Influenza is a highly contagious respiratory disease and epidemics of influenza cause substantial morbidity and mortality worldwide. The Advisory Committee on Immunization Practices (ACIP) recommends influenza vaccination for all persons 6months of age and older who do not have contraindications. The seasonal influenza vaccine requires frequent updates due to the constant evolution of influenza viruses resulting in antigenic drift.

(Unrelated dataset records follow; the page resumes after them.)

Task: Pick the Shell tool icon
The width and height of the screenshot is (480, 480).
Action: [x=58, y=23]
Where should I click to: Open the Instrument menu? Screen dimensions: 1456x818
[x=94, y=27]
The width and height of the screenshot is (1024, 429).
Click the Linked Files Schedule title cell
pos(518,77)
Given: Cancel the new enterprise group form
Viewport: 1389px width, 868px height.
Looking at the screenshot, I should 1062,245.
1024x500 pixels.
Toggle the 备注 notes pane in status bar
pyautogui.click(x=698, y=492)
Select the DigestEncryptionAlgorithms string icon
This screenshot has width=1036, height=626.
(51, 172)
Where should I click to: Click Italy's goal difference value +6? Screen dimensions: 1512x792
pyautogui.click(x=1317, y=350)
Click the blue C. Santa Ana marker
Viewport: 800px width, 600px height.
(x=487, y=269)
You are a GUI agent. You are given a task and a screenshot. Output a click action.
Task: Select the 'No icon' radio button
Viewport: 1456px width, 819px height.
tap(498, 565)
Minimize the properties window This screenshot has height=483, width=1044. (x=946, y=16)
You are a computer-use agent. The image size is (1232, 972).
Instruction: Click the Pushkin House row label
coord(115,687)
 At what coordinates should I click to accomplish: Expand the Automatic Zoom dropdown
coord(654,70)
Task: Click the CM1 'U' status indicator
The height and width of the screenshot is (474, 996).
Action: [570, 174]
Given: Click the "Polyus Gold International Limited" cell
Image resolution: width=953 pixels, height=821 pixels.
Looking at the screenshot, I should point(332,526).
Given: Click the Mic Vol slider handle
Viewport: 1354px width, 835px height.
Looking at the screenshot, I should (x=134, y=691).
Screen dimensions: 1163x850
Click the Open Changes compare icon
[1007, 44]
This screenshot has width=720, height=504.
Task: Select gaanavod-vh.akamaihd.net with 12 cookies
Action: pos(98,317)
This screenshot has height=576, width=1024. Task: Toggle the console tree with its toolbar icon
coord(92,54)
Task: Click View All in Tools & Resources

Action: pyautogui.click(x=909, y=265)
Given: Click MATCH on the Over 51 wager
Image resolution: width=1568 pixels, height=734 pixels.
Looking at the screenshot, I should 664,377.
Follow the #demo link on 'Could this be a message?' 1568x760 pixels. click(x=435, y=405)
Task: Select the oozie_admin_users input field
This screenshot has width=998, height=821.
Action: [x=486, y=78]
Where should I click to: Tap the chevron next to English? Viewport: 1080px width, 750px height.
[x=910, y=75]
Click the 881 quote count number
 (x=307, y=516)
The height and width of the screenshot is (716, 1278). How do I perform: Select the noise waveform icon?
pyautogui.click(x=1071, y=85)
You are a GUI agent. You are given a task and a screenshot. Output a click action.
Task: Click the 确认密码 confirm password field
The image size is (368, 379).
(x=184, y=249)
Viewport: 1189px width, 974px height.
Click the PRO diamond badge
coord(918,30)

As a World Health Organization Collaborating Centers (WHO CC) for Reference and Research on Influenza and a member of the Global Influenza Surveillance Network, the Centers for Disease Control and Prevention (CDC) closely monitors the genetic and antigenic evolution of circulating influenza viruses. The five WHO CCs meet twice each year to recommend the virus strains composition for the upcoming season’s influenza vaccine. The meeting is held every February for the northern hemisphere influenza vaccine recommendations and every September for the southern hemisphere influenza vaccine recommendations. Epidemiological, genetic, antigenic, as well as serological data are critical in guiding vaccine recommendations.

CDC is seeking pre- and post- influenza immunization sera panels from six age cohorts, young pediatric (6 to 35months), older pediatric and adolescent (3 to 8years old and 9 to 17 years old), adult (18 to 49 years old), older adult (50 to 64 years old) and elderly (65 years or older) populations to determine if antibodies induced by the current influenza vaccine effectively inhibit currently circulating influenza viruses. The ability of antibodies in post-influenza vaccine serum samples to inhibit hemagglutination or to neutralize currently circulating influenza viruses is a measure of how effective the current vaccine will be at inducing protective antibodies against circulating influenza viruses.

All sera panels will be tested by hemagglutination inhibition (HI),microneutralizaiton (MN) assays and other immunological assays to evaluate the immune response induced by the current influenza vaccines to newly circulating viruses. HI and MN results will also be analyzed to compare the seroconversions or four-fold rise in titers between pre- and post-vaccination sera induced by the current influenza vaccine to titer response rises demonstrated against newly circulating viruses.

In addition, CDC is seeking large volume post-influenza immunization sera from adult donors for use in hemagglutination inhibition, virus neutralization, and other relevant immunological assays for antigenic characterization of virus isolates submitted to CDC for surveillance and characterization of immune responses following influenza vaccination.